**** STUDY TEXT

Fear is a normal part of being human. It’s an evolutionary process as natural to us as eating or sleeping.
Fear has plenty of value from a survival standpoint. When we sense danger, we avoid it, thus keeping ourselves alive. But sometimes, fear manifests itself in a more direct and unhealthy way. When a person’s fear of a particular thing grows out of control, they may experience anxiety, physical discomfort, and extreme emotional distress. When this happens, it’s known as a phobia. And while some phobias make sense from an evolutionary perspective (think fear of snakes, spiders, or heights), others make less sense.
In fact, some phobias sound downright silly when described out loud, but make no mistake: For plenty of people, the following phobias are no laughing matter.
Trypophobia means a fear of small, clustered holes or bumps. Think honeycombs, strawberries, or lotus seed pods. These shapes typically make a trypophobic person feel disgusted or anxious. And while the American Psychological Association doesn’t officially recognize trypophobia in its manual of mental illnesses, there’s no arguing that it’s a real condition.
What causes this phobia? Well, researchers aren’t exactly sure. Research on the topic shows mixed findings. Some attribute it to a natural extension of our survival processes (believing that we unconsciously associate these shapes with dangerous animals or insects). Others state that it has more to do with the (gross) aesthetics of the object itself.
But regardless of the cause, researchers seem to agree that exposure therapy can be an effective way to manage symptoms.
You thought trypophobia was strange? Consider triskaidekaphobia, the fear of the number 13.
Formed from the Greek roots “treiskaideka” (thirteen) and “phobia” (fear of), this is one of those phobias that really does sound made up. Sure, there’s plenty of superstition surrounding the number 13, much of which dates back hundreds of years with no clearly defined origin. But is this superstition the root cause of this irrational hatred?

********
**** DATASET CONTENT

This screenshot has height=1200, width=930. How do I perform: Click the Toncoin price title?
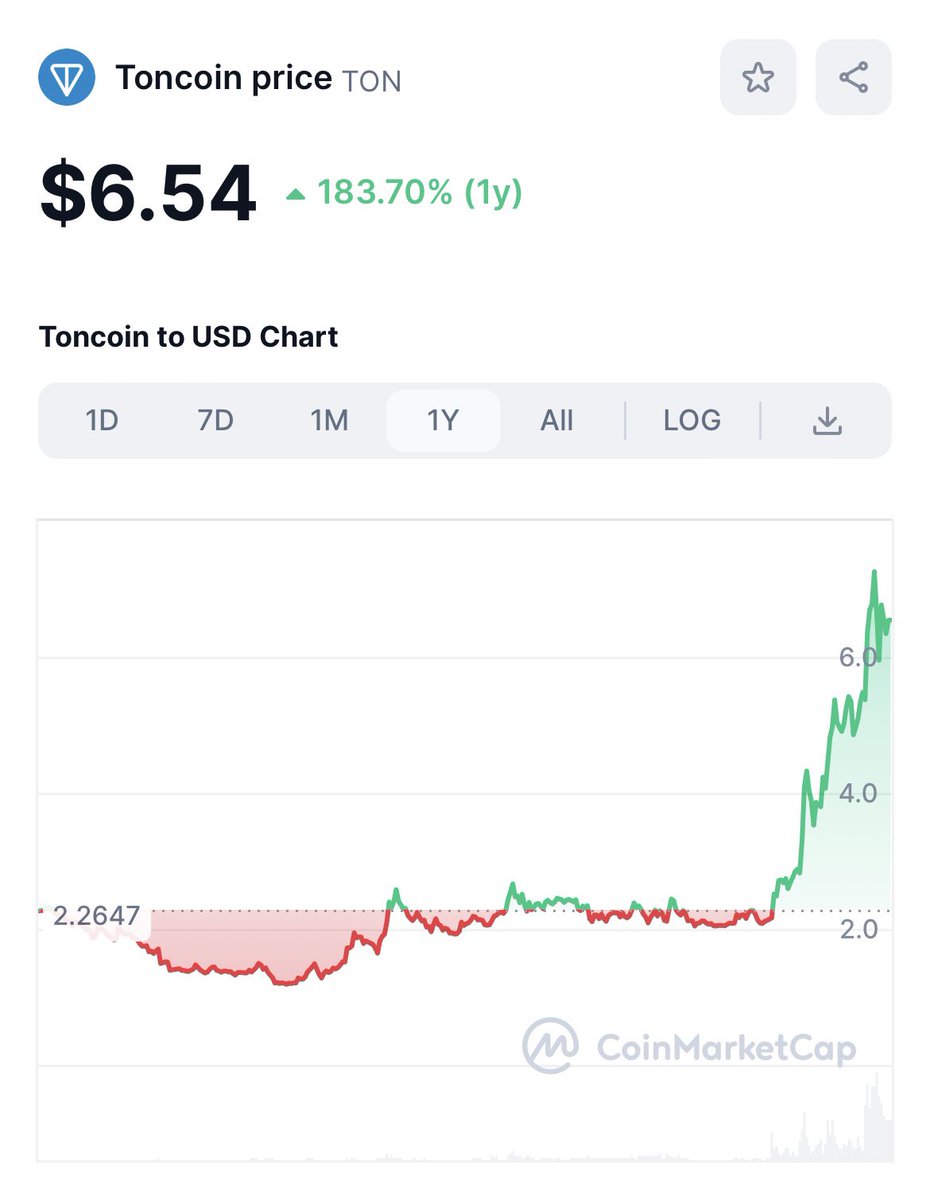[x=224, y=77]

********
**** DATASET CONTENT

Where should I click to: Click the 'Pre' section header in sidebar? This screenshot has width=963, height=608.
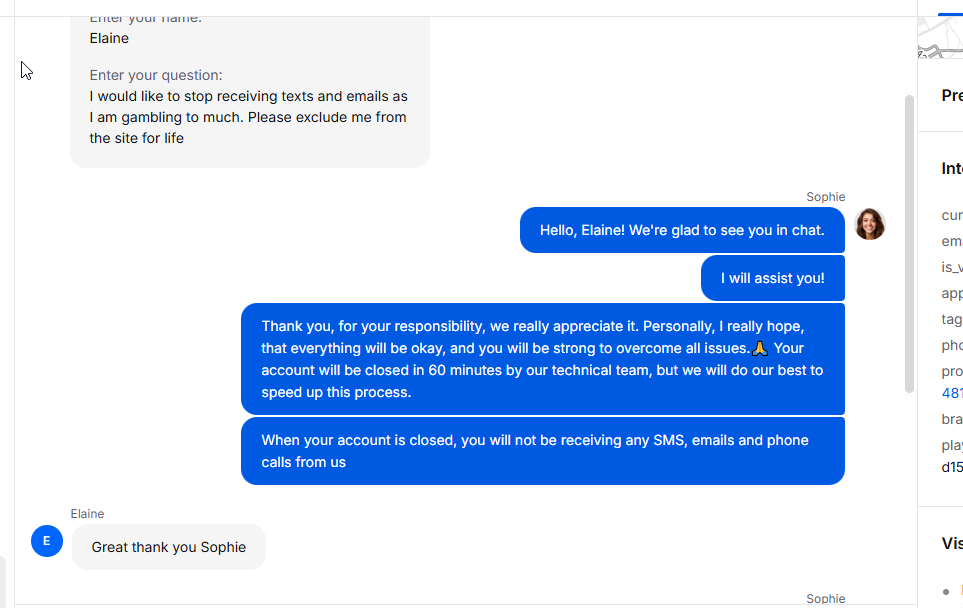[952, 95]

********
**** DATASET CONTENT

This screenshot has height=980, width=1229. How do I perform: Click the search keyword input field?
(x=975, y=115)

********

PROBLEM TO SOLVE ▸ Edit the passage on phobias from "Trypophobia means a" up to and including "a real condition.", changing "honeycombs" to "sponges". The entries come from a different source than the passage on phobias.

FINAL ANSWER ▸
Trypophobia means a fear of small, clustered holes or bumps. Think sponges, strawberries, or lotus seed pods. These shapes typically make a trypophobic person feel disgusted or anxious. And while the American Psychological Association doesn’t officially recognize trypophobia in its manual of mental illnesses, there’s no arguing that it’s a real condition.